Compiti da svolgere:
- A) Nella parafrasi dell'Inferno, perché il narratore e Virgilio si riparano dietro il coperchio di una grande tomba? Rispondi in una o due frasi.
- B) Riprendi la parafrasi dell'Inferno e proseguila a partire dall'ultima frase riportata.

Poi si nascose (nel sepolcro); ed io mi diressi verso Virgilio, riandando col pensiero a quella profezia che mi sembrava ostile.
Egli s’incamminò; e poi, mentre procedevamo, mi chìese: “ Perché sei così turbato? ” E io risposi alla sua domanda.  
“La tua memoria serbi ciò che di ostile ti è stato predetto ” mi ingiunse Virgilio. “Ed ora fa attenzione a queste parole ” ed alzò l’indice:
“ quando ti troverai in presenza della  soave luce che si sprigiona da colei (Beatrice) che vede tutte le cose, apprenderai da lei il corso della tua vita. ”
Poi si diresse verso sinìstra: ci allontanammo dal muro e procedemmo, verso la parte centrale del cerchio  seguendo un sentiero che terminava in un baratro
il quale faceva giungere fin lassù il suo puzzo nauseabondo.

 

Inferno – Canto XI

Sull’orlo di un alto pendio, formato da grandi macigni spaccati disposti circolarmente, giungemmo al di sopra di una folla sottoposta a più dolorosi tormenti;
e qui per lo spaventoso insopportabile  fetore che esala il basso inferno, cercammo riparo dietro il coperchio
di una grande tomba, sul quale vidi la seguente iscrizione:  “ Custodisco papa Anastasio, che Fotino allontanò  dalla giusta strada ”.
Secondo una tradizione diffusa nel  Medioevo, Anastasio II, pontefice dal 496 al 498, sarebbe incorso nell'ira di Dio per aver aderito all'eresia monofisita (secondo la quale la persona del Cristo aveva accolto in sé una sola natura, quella umana) in seguito ai suggerimenti di Fotino, diacono di Tessalonica.

Estratto dei dati:
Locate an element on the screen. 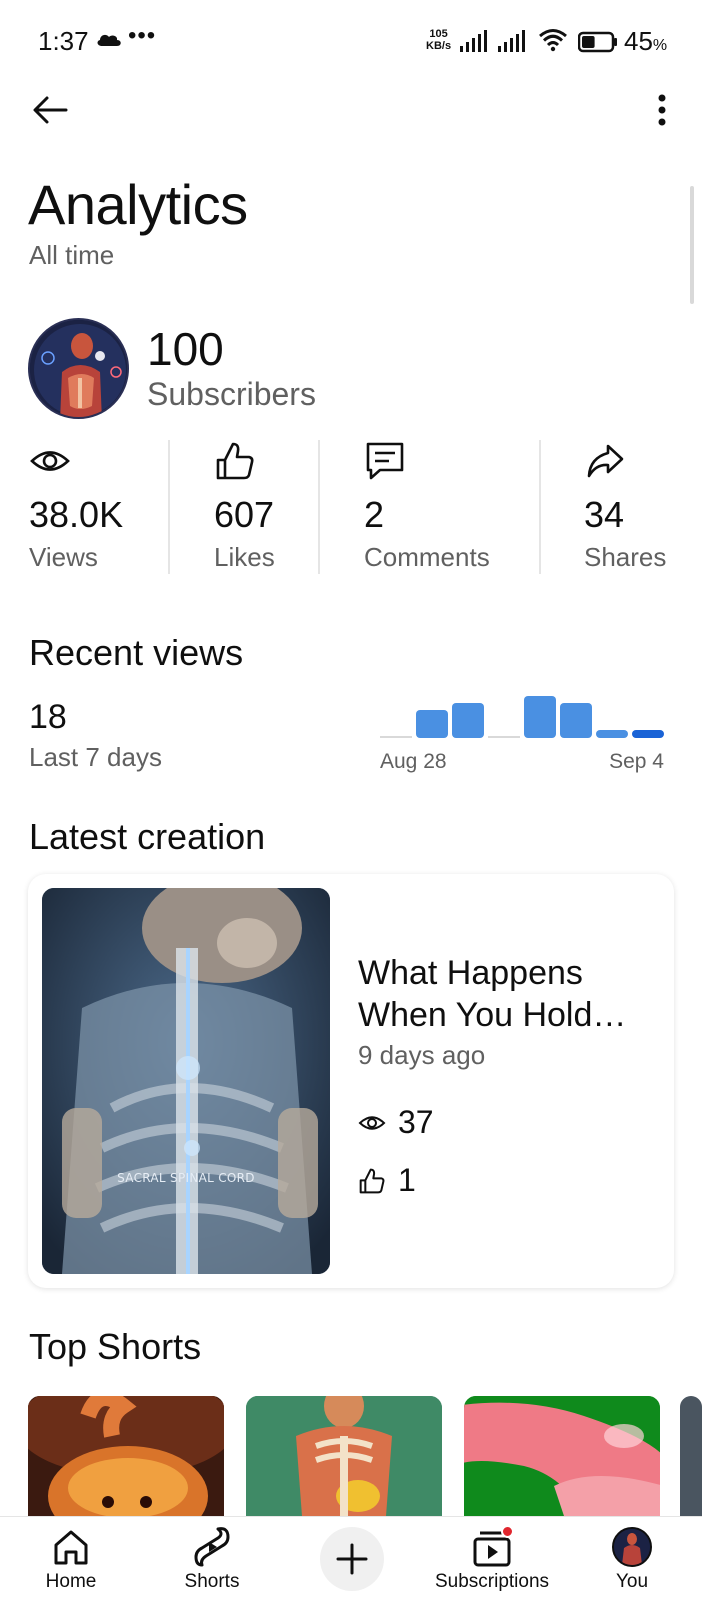 Image resolution: width=702 pixels, height=1600 pixels. more-options-button is located at coordinates (662, 110).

Risposte ai compiti:
- A) Si riparano dietro il coperchio della tomba per lo spaventoso e insopportabile fetore che esala dal basso inferno.

- B)
“Occorre che la nostra discesa sia ritardata, in modo che prima il nostro olfatto si abitui un poco alla pestifera esalazione; dopo non dovremo più prendere, riguardo ad essa, alcuna precauzione.”
Così parlò Virgilio; e io gli dissi: “Trova un compenso (alla nostra sosta), in modo che il tempo non scorra inutilmente ”. E Virgilio: “ E’ proprio ciò a cui sto pensando ”.
La richiesta che qui Dante rivolge al maestro non si ispira al concetto che occorre in un modo qualsiasi riempire il tempo per sfuggire alla noia, ma alla  profonda concezione morale secondo la quale siamo responsabili di fronte alla nostra coscienza del tempo da noi speso male o nell'ozio. Il tempo è prezioso per colui che concepisce la vita anzitutto come dovere: perder tempo a chi più sa più spiace dirà Virgilio al discepolo durante l'ascesa del purgatorio (canto III, verso 78).
“ Figliolo, all’interno di questa riva pietrosa ” prese poi a dire “ si trovano tre cerchi piccoli, (rispetto ai precedenti), digradanti  come quelli dai quali sei uscito.
Sono tutti pieni di anime dannate; ma perché poi ti sia sufficiente soltanto vederle (senza più bisogno di spiegazioni), odi in che modo e per quale motivo si trovano in essi stipate.
Lo scopo di ogni cattiva azione, che suscita ira in cielo, è la violazione di un diritto, ed ogni scopo di questo genere (ogni ingiuria) offende qualcuno o con la violenza o con la frode.
Tre sono le fonti principali da cui Dante attinge i criteri che presiedono alla struttura morale e topografica del basso inferno: Aristotile, il diritto romano e il pensiero scolastico nella formulazione di San Tommaso. Qui in particolare i termini malizia e ingiuria sono usati in un'accezione specificamente giuridica: la " malizia " è quella disposizione al male, il cui fine, deliberatamente voluto e perseguito, è l'infrazione (iniuria: violazione di un diritto) di una legge fissata da Dio. La ingiuria può essere perseguita e per mezzo della violenza e per mezzo della frode: questa distinzione, fondamentale nel dìritto romano, si trova enunciata nel De Offlciis di Cicerone.
Ma poiché la frode è malvagità propria dell’uomo, essa spiace maggiormente a Dio; perciò i fraudolenti stanno in basso e sono sottoposti a tormenti maggiori.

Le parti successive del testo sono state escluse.